“Hey!” he calls, pulling his aviators up to rest on top of his head. “Thought I’d swing by and see my favorite girl.”
“She’s not here,” I call back, and his expression gets hard fast. “She’s at her friend Jennica’s at a play date. I’m picking her up in a couple hours.”
Hunter looks instantly relieved. “Oh, okay. I thought that maybe Lauren was screwing with the custody before the hearing.”
“Nah. I haven’t heard a thing from her,” I say as I watch him step onto the boat. “She didn’t even hand Charlie off to me when I picked her up. She had that asswipe she’s dating meet me at the door, and he had a written note with instructions.”
Hunter halts on the deck below, shielding his eyes as he looks up at me, his face twisted with fury. “Are you kidding me? What did the note say?”
“It was a list of things I needed to remember,” I explain. “Bedtime, when to feed her, and what food she likes and doesn’t. It’s like I was some new nanny or deadbeat dad who hadn’t spent any time with their kid.

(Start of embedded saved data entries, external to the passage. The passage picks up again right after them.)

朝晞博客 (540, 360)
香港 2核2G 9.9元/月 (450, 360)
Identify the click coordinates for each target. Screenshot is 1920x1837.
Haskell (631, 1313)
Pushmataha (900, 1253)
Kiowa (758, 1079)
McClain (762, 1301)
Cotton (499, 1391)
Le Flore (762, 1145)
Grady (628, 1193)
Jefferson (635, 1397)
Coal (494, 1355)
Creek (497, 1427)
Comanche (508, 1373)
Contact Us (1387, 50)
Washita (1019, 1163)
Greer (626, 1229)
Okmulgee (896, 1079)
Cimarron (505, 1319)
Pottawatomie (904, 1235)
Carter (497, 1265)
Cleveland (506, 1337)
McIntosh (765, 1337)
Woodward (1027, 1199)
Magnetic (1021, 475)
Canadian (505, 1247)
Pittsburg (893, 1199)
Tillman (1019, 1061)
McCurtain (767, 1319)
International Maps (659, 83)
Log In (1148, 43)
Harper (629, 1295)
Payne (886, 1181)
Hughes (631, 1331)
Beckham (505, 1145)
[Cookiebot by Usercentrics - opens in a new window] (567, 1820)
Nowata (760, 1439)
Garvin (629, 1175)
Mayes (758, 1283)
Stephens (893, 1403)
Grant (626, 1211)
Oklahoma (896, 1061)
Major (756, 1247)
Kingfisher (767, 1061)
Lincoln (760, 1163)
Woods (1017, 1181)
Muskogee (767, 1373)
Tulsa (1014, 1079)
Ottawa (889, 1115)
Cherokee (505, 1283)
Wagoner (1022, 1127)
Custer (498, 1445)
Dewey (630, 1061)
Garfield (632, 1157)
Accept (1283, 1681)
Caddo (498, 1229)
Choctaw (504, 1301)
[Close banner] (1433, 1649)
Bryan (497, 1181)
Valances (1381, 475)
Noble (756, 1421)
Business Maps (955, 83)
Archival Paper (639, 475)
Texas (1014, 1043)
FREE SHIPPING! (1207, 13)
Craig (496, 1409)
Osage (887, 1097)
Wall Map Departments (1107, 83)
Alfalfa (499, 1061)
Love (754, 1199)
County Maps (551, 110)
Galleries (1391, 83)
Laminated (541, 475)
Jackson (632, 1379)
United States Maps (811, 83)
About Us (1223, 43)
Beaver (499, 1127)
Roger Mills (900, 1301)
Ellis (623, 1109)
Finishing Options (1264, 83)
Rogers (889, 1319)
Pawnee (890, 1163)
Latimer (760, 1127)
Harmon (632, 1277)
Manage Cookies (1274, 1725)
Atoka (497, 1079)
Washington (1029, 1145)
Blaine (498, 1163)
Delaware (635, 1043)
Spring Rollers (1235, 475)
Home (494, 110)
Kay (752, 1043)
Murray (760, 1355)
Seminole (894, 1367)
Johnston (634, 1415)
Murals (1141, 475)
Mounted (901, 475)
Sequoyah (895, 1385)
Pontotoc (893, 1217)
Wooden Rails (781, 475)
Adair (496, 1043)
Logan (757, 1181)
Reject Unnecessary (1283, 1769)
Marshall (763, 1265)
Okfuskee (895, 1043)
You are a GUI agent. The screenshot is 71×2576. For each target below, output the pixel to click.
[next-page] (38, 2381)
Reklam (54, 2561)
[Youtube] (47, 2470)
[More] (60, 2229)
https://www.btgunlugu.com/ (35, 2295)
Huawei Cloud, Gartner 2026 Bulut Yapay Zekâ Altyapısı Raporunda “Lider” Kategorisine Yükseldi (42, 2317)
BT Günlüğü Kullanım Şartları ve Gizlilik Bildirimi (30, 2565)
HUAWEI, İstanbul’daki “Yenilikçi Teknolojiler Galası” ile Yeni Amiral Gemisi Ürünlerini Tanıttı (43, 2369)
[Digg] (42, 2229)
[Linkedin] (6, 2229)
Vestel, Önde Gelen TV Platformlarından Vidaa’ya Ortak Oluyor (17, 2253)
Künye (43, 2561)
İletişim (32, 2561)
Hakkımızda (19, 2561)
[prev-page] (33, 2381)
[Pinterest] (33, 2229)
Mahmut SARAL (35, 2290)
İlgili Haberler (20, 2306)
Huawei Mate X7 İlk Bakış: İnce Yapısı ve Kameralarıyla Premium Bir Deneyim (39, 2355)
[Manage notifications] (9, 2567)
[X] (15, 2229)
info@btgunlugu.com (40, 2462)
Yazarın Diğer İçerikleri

I haven’t gone more than three days without seeing my daughter since the divorce.”
Hunter shakes his head but says nothing as he uses his key to open the main door to the houseboat. A few seconds later he’s walking through my bedroom to the deck I’m on. “The note was handwritten or typed?”
“Typed. Why?”
“She’s creating documentation, that smart bi—”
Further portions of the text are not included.